Just ask Mauro Vigliano.
The experienced official found himself the unwanted centre of attention on Saturday while overseeing an otherwise soporific Avellaneda derby between Racing Club and Independiente. The game had been instantly forgettable for the first 95 minutes, but all changed when Racing substitute Iván Maggi made a rare incursion into the opposition penalty in what was set to be the last action of the match.
The youngster's passage to goal was stopped by Sergio Barreto, who cut across his path and sent him to the floor in what seemed by all accounts a fairly innocuous piece of contact.
Vigliano judged differently. The referee pointed to the spot and Enzo Copetti converted, leaving La Academia to celebrate while the away side reacted furiously to the perceived injustice, both on the pitch and among the officials and hangers-on who, in the absence of fans, supplied the jeers and insults on the Rojo's behalf.
Racing's penalty was indeed extremely generous. There was minimal contact between the two players, although Barreto did raise his arm to block Maggi as the forward looked for a way around his marker. The next morning Vigliano, in an inevitable decision, was handed one week off by the AFA refereeing committee, while Independiente director Yoyo Maldonado gave a laudably measured response to the incident: “The officiating was poor. I went to speak to him and he said he saw a penalty. There is nothing against Independiente, it's poor refereeing. He was the referee we all wanted, he had a bad night.”
Maldonado's moderation, however, was quickly followed by what can only be described as a frenzied attack on the official. “It was one of the greatest robberies in history,” vice-president Pablo Moyano told TyC Sports.

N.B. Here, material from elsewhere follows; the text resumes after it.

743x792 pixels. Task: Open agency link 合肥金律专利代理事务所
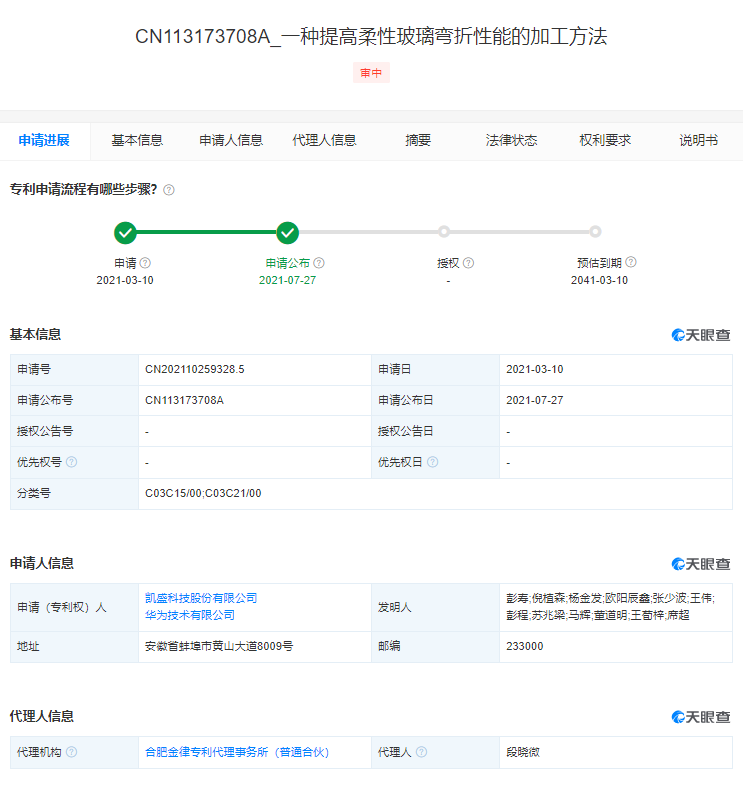[237, 752]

Independiente even took the ludicrous step of asking the result be declared null and void due to the error, a request that has exactly zero chances of prospering. For his part Vigliano was obliged to bend the knee and grovel for forgiveness for his misdeeds, telling the same channel: “There are no words to describe it. Only referees know what this kind of situation does to us.
“I want to make clear that the referee is the first to hope their games don't have problems and end without trouble and mistakes... I understand the players, the fans, everyone who feels aggrieved by the refereeing decision.”

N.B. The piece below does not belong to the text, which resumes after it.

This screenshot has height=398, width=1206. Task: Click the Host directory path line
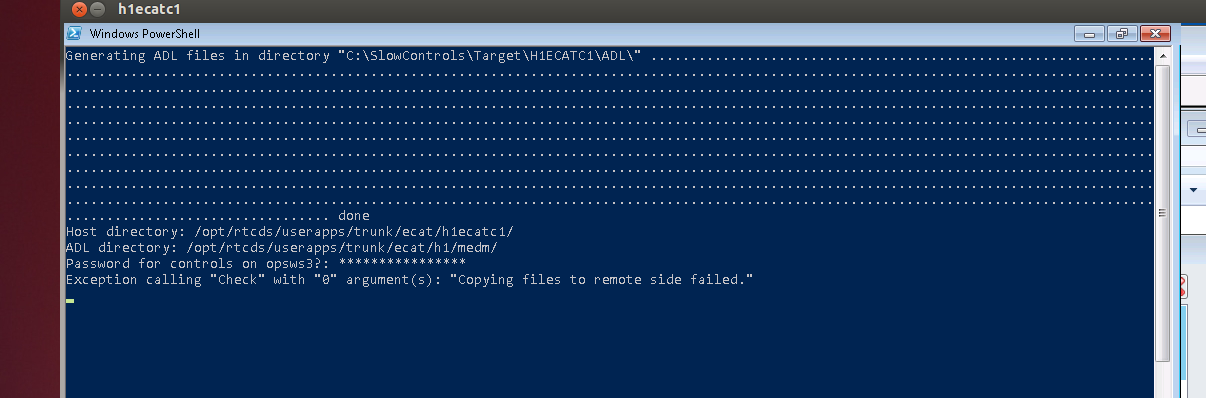(x=290, y=231)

The referee made his mistake and will have to live with it. But is it not rather unjust that he alone should bear this public vitriol? One could argue that Independiente showed similar negligence in allowing a dozen players and members of staff to contract Covid-19 in the build-up to the Clásico, leaving them depleted ahead of one of the most important matches of the year, without any sign of regret or introspection. Or just imagine if Vigliano had conducted his task as poorly as both Racing and the Rojo on Saturday, with each team struggling even to string three passes together before losing the ball or create any sort of danger in a horrendous spectacle. Players are allowed an off-day; make one mistake with a whistle in hand, and the sky falls in on you.

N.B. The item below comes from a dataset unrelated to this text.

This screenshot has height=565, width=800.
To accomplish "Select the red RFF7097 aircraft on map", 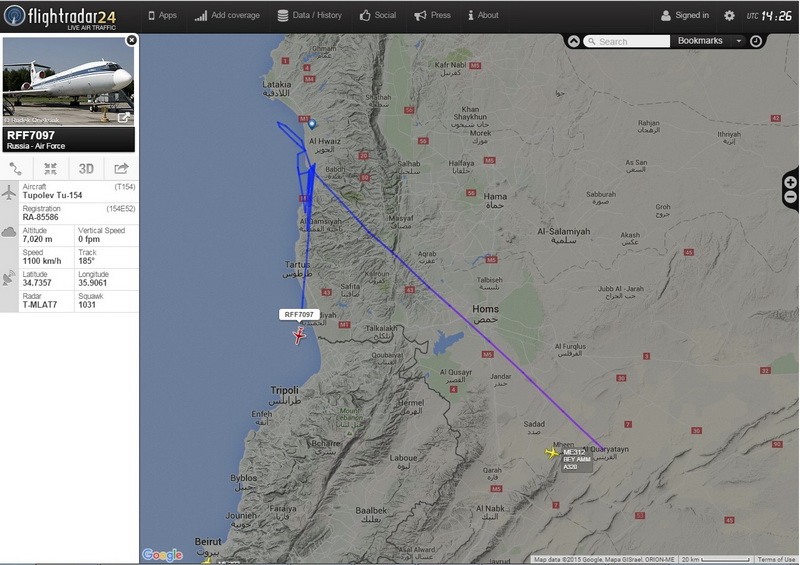I will coord(299,335).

Like it or not human error is part and parcel of the game, and not even the advent of VAR technology elsewhere in the world has stopped the controversy over officiating, although it has done much to drain whatever spontaneity and unpredictable excitement remained in football. The lynching of officials helps nobody, and only contributes to the collective hysteria around Argentine football which does nothing but harm it as a sport.